I'm not actually that concerned about midterms, I'm concerned about the macro implications of the existing electoral process (and theory, but that's a separate discussion) when we have better tooling for decentralized transparency/accountability and leverage - both for an individual and the collective - than we did during its ratification. I'm concerned its ripe for abuse with a passionate actor in general (that may or may not include individuals within our current administration), and your dismissal isn't too assuring.
>"its an opportunity for fraud (just look at the state of the internets)"
A lot of initiatives are trying to fix deterministic identification in digital formats now, some with good intentions and others with not.
>"transparency requires a stronger authority to enforce.
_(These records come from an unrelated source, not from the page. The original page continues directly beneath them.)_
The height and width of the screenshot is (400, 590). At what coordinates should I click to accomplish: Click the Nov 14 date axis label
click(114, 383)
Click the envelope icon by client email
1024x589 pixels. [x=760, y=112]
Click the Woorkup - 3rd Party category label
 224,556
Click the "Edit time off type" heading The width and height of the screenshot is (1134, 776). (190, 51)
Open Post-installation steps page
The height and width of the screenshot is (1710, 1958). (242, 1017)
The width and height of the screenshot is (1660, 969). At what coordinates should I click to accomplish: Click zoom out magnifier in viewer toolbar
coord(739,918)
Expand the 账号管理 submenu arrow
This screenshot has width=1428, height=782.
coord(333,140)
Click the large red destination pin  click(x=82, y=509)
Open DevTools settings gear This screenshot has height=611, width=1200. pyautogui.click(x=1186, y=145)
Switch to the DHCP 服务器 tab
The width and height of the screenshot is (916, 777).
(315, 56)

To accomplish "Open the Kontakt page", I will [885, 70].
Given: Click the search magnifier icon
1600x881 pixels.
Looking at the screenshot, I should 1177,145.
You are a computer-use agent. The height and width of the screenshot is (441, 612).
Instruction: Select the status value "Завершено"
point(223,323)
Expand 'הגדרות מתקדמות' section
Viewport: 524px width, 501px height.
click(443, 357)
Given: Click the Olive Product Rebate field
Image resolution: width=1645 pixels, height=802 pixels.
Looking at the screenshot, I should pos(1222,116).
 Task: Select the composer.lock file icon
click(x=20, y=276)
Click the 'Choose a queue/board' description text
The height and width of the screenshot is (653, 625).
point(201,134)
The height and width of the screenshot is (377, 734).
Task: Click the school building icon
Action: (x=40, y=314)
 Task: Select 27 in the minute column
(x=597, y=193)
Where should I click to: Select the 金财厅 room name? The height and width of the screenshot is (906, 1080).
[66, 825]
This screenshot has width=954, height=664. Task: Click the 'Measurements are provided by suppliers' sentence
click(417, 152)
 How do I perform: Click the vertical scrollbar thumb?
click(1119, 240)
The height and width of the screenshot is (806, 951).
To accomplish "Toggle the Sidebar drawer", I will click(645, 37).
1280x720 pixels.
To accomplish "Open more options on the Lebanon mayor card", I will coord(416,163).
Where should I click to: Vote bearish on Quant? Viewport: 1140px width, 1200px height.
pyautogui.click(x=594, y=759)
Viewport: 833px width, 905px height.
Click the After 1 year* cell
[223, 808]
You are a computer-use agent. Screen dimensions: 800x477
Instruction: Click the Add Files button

Be that monetary or legal."
This isn’t actually true; transparency always rests on some power structure that both has access to the relevant information and can punish non-disclosure. That power doesn’t have to be a single superior authority, though. You can design systems where transparency is enforced laterally - a network of entities with roughly symmetric power, each able to observe and sanction the others, so that the tension between them produces real transparency and accountability.
I see what you're saying now, I was imagining the type of transparency log that's usually run by a single institution and audited by a few others.
Even if every voter gets a hash and can check that their vote is in the log, you still have a bunch of places where a central actor can misbehave: Deciding who gets to write to the log in the first place, rate-limiting or dropping submissions, or running split-view logs in the event that there's not a ton of replication - hoping that wouldn't be the case in an election.
With a (properly designed) blockchain, you at least push those assumptions into a consensus layer with many writers/validators and game-theory penalties for rewriting its history. It's still not magic; but for something like elections, I'd rather minimize the points where a single operator can tilt the playing field, which is why I was thinking "blockchain" instead of "centralized transparency log"
>"If you somehow get access to someone's license plate, their hash won't tell you how they voted - just that they have already voted."
If they beat you to your drivers license information (or whatever form of government ID is decided for the hash, they're all numbers anyway - we can just as well do social security), then in the current system that's bad, but id.me and real are already doing early-stage multi-factor authentication use cases for otherwise deterministic identification mediums. Which is long overdue anyway, and I'm not sure too many people who would morally oppose such election reform if a byproduct of it being passed and enforced is an additional reform on deterministic identification.
There are schemes for this, but it requires much more than just a hash. You need not only asymmetric cryptography, but some sort of Zero Knowledge Proof if you don’t want to be able to identify the person who voted.
except currently the main usecases for cryptocoins are to buy illicit goods and services online. I remember when OpenBazaar was a thing. It even somehow managed to get an iOS app despite it being ridiculously easy to find listings for lbs of cocaine
Ya, I'm not a big fan of that use case, and I agree it's a problem. But I hold Bitcoin as a hedge against inflation. It tends to do better than gold, and is way easier to transact and store.